Biden backed free-trade policies during his three decades as a senator. And despite the fact he approved the TPP agreement signed by Obama, later he said that its updated version looks more thoughtful.
In the confrontation with China…Biden also supports the idea of China being the main competitor of the U.S. in technology development and business dominance on the global market.
Biden promises a more effective rebuff to China combining efforts with trade allies to pressure Beijing.
Is America already great? The world, according to Trump, is a place, where America dominates in all directions. All international agreements and unions with other countries go against their greatness.
For Biden, the future of America looks more traditional, grounded in international institutions, and based on shared western democratic values.
His to-do list includes rejoining with global alliances and repairing ruined relationships with world organizations.
Trade war with China. As the trade war between the U.S. and China has continued to heat up, Chinese nationals potentially could turn to a surprising way around tariffs: increasing the number of counterfeit goods, which cost the U.S. economy an estimated $600 billion a year, or 3% of the U.S. gross domestic product.
China has the largest market with a gross merchandise value of ecommerce sales expected to grow by 11.2% from 2019 to 2024, faster than the expected 6.6% U.S. growth over the same time period.
The plan to curb their growth may be a solution, but it shouldn’t look like a trade war declaration.
More polite, please.
The confrontation between the 2 largest world markets has negatively impacted both sides.
The U.S. government should... develop favorable conditions for tech companies so that they wouldn’t place their factories in the East to cut costs.
International organizations and agreements also play an important role in establishing strong relationships between countries, so Biden’s position is much more favorable in terms of ecommerce evolution.
To protect the intellectual property of American brands, President Trump signed a Memorandum on stopping counterfeit trafficking on ecommerce platforms through fines and civil penalties in October 2020.
Will it solve the intellectual property issue? Nobody knows 🙆
But often restriction measures only contribute to the development of the shadow economy.
Ecommerce helps businesses go global. Among other advantages, international trade provides optimal use of natural resources, specialization, fair competition, and price stability.
It goes without saying that building sustainable relationships with other countries means a lot for ecommerce development.
Higher tariffs help local manufacturers grow their production but make international purchases more expensive for ecommerce businesses selling in the USA.
As a result...it affects the supply chain of businesses.
The growth of the ecommerce market share in the US shows no signs of stopping, but it’s hardly so because of the Republican’s policy.
Retail ecommerce sales in the United States are projected to grow at a fast pace in the coming years, going from 505 billion U.S. dollars in 2018 to over 735 billion US dollars in 2023.

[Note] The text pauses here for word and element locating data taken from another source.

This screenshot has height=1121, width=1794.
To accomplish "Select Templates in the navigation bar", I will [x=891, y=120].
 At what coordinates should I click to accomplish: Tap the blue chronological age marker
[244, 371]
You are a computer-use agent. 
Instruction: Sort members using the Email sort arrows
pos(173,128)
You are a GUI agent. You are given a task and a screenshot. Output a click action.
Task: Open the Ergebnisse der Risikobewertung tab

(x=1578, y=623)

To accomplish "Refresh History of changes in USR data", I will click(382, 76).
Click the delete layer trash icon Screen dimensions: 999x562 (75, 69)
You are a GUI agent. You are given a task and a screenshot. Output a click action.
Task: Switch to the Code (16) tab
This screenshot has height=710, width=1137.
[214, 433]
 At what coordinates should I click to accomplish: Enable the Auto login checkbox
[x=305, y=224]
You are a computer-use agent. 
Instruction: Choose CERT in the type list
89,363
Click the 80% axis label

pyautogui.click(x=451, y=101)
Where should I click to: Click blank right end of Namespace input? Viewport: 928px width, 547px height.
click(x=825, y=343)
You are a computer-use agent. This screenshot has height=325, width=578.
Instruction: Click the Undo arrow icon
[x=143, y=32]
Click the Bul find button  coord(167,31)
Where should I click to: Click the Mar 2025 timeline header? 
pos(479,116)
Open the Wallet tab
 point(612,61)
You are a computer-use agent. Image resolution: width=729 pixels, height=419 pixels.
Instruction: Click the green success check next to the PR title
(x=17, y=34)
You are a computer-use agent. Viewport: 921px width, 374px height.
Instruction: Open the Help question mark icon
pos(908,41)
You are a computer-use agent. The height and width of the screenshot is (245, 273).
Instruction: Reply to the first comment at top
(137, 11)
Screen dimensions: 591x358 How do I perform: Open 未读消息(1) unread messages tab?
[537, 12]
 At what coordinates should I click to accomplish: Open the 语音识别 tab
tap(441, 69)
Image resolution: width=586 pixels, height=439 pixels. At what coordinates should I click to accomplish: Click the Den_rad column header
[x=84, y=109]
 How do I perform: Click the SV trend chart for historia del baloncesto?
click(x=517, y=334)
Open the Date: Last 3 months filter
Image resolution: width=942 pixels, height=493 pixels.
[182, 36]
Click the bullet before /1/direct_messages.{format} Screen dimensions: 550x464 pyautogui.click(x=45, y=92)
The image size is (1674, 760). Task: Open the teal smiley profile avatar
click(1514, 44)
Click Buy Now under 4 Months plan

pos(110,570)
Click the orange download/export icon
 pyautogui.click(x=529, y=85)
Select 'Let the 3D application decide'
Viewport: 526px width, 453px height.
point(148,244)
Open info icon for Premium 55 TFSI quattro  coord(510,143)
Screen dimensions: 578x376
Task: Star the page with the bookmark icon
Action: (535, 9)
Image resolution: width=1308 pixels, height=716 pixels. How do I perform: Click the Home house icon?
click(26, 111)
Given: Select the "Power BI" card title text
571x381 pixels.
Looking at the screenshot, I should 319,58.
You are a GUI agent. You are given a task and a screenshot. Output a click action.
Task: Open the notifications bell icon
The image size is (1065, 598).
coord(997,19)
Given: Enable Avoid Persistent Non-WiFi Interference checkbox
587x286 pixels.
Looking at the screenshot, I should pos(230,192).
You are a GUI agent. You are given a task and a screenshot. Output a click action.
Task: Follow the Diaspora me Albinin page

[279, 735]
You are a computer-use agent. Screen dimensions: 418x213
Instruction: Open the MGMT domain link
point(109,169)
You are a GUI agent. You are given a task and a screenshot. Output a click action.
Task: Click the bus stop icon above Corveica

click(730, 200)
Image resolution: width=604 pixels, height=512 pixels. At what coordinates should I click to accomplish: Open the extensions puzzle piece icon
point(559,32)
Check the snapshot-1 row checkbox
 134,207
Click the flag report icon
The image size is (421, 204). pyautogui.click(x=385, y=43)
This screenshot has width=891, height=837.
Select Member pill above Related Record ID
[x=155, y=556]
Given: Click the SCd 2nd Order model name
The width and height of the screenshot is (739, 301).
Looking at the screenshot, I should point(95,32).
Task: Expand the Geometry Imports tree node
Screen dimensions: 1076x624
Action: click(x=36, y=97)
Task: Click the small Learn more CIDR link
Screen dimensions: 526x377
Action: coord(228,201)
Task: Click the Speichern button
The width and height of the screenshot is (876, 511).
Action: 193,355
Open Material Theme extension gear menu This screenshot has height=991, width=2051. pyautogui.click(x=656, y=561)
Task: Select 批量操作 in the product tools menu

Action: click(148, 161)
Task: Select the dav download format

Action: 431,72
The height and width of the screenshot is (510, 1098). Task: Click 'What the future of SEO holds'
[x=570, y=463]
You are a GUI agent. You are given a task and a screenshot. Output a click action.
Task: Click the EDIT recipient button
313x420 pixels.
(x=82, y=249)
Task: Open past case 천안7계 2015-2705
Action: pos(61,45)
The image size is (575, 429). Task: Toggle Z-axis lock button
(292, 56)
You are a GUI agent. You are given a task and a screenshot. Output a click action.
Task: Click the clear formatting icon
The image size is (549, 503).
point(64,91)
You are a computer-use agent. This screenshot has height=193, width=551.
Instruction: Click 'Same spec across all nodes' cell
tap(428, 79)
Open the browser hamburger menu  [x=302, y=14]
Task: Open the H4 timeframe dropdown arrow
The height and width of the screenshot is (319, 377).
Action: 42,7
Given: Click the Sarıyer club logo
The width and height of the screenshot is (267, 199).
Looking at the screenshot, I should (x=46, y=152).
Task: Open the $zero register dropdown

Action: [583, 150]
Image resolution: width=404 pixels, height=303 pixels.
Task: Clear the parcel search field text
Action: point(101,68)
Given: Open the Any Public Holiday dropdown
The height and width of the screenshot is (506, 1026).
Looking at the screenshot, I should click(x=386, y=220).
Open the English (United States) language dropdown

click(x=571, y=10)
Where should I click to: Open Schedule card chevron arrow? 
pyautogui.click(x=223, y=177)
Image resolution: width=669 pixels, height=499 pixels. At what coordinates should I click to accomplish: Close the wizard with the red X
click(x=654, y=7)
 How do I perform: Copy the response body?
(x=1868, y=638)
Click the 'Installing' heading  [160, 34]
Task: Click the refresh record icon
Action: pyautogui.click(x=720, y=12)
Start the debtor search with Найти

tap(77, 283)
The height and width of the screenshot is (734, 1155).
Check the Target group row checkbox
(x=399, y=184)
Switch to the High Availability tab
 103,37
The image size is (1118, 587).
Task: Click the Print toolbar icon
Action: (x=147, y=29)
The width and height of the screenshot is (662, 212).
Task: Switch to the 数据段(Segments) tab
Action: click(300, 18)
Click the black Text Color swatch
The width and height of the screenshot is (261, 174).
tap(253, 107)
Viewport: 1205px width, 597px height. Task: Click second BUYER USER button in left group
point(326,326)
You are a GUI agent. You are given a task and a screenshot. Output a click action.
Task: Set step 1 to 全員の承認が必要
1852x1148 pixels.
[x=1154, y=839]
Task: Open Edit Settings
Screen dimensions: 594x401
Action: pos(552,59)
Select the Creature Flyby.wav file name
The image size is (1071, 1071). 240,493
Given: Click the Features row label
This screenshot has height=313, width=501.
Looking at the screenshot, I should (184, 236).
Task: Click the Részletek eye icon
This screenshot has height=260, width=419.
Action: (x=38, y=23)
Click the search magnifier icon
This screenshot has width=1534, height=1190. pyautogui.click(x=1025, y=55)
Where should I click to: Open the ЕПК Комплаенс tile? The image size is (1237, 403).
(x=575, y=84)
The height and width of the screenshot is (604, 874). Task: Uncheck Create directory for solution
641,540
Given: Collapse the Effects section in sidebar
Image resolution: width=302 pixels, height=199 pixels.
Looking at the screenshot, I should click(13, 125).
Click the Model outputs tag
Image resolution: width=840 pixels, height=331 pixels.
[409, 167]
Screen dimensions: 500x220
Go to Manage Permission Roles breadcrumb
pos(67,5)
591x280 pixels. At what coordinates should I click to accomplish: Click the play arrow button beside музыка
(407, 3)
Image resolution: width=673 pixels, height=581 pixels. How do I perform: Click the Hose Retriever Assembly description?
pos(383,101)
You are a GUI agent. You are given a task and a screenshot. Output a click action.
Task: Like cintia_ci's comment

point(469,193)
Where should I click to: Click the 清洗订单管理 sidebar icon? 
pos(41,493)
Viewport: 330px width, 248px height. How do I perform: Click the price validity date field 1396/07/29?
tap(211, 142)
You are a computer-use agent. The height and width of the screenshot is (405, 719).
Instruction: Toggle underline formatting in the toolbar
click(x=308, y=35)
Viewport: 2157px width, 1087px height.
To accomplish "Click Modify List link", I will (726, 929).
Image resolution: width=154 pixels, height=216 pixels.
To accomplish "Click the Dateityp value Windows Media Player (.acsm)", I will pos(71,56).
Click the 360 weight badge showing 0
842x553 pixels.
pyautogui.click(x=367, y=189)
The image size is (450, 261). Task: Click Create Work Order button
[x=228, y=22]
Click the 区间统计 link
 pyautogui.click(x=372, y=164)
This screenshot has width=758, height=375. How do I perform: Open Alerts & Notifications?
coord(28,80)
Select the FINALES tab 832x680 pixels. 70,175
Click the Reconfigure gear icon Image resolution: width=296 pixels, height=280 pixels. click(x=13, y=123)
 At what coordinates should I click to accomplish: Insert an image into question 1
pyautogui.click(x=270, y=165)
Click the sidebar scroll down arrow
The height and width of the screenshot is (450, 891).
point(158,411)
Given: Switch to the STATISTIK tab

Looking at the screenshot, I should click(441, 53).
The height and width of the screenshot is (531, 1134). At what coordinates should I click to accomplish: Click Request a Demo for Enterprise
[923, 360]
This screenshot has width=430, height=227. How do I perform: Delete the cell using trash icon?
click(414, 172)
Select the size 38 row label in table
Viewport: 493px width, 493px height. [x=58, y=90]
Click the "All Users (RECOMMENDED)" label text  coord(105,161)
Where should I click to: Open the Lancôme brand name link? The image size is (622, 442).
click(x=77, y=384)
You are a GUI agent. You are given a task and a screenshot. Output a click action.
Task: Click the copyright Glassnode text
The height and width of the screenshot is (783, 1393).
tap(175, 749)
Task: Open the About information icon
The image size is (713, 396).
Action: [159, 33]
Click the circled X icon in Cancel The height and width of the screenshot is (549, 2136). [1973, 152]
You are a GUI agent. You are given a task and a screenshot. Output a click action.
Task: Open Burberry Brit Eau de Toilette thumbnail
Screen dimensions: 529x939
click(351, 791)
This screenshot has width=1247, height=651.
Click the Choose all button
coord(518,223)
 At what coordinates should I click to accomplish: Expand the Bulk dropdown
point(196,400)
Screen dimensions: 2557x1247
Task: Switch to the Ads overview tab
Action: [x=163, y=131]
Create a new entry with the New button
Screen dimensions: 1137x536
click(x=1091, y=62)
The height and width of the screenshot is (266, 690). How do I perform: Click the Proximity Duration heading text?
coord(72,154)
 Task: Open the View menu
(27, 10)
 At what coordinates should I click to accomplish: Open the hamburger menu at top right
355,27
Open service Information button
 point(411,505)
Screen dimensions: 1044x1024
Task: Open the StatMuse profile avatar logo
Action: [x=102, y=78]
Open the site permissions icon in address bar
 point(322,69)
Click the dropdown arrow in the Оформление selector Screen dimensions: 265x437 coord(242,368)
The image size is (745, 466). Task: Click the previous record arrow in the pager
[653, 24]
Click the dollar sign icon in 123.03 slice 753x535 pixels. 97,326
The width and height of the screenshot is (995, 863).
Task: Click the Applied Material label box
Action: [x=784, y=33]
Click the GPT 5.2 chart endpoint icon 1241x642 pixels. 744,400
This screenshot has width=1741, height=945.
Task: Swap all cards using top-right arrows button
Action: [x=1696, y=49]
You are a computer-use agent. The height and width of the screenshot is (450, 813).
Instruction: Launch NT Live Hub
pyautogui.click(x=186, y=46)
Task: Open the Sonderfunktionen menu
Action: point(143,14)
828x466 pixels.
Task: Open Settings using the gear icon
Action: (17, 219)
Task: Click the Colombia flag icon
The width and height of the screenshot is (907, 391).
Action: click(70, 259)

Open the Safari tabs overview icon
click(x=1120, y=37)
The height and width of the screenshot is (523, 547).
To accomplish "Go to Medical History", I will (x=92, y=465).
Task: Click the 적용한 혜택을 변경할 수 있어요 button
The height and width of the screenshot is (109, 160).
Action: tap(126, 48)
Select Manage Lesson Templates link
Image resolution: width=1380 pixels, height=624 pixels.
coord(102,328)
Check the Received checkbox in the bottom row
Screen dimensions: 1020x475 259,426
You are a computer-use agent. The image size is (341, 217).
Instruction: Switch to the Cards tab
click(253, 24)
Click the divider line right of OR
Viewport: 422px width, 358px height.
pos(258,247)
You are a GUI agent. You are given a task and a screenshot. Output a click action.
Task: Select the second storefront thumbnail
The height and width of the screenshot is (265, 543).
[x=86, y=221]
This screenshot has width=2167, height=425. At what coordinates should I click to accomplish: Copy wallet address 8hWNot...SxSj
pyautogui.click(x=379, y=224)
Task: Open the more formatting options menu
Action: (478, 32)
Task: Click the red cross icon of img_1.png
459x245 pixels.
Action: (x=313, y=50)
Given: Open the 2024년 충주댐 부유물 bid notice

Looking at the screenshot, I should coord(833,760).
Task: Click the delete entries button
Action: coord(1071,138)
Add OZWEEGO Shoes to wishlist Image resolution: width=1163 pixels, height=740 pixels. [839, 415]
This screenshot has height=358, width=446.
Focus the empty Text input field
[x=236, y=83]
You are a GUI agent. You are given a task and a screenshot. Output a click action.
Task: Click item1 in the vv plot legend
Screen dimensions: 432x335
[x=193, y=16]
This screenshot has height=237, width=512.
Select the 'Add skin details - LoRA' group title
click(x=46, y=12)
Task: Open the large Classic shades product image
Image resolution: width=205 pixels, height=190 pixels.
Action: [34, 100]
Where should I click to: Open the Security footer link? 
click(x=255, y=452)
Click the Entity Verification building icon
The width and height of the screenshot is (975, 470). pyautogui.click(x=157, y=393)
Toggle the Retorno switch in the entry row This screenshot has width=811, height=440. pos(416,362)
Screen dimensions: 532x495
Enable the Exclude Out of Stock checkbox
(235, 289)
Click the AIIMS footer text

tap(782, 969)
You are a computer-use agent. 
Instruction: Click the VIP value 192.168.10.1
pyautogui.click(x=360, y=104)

For what reasons ecommerce has grown? Such rapid growth can be explained by a number of factors, like the increased usage of smartphones or more flexible ways of life.
But one of the most significant of them was the Covid-19 spread with new rules of social distancing that almost killed physical retail during the first wave of the pandemic in the spring of 2020.
If Trump wins...we will see the extension of his policy. More profitable taxes or trade barriers? The choice is yours.
If Biden becomes POTUS...Trump will have to change his Twitter name first 🤣
As for the future of ecommerce, although he is older than Trump, he believes in technology development, encourages international agreements and alliances, and hopes to take more effective measures to come up with the pandemic crisis consequences.
Anyway, the ecommerce space will change rapidly, as it does during 2020.
And we’re looking forward to seeing how it would look like in the next 4 years.